■ Try it ■
Only one span of the listing below is wanted: the lines from the one with "Where should I" through the one with "This screenshot has width=1568, height=680.", reproduced exactly, both ends kept.

*** Opening of Material provided ***

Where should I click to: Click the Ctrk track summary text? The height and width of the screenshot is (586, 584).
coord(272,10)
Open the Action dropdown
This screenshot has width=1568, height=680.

*** Close of Material provided ***
*** Opening of Material provided ***

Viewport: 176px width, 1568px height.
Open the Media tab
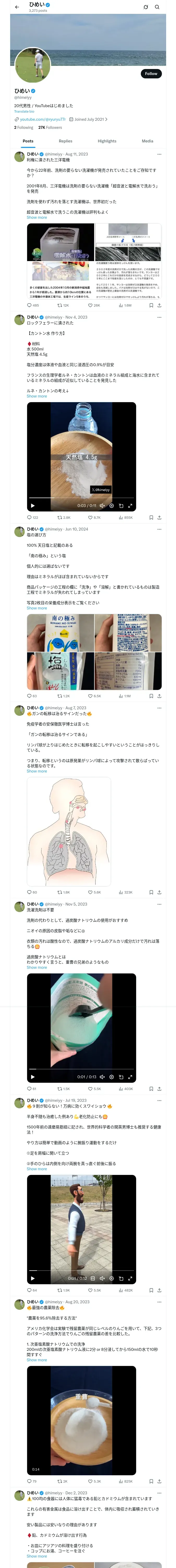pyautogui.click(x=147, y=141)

*** Close of Material provided ***

■ Answer box ■
Where should I click to: Click the Ctrk track summary text? The height and width of the screenshot is (586, 584).
coord(272,10)
Open the Action dropdown
This screenshot has width=1568, height=680.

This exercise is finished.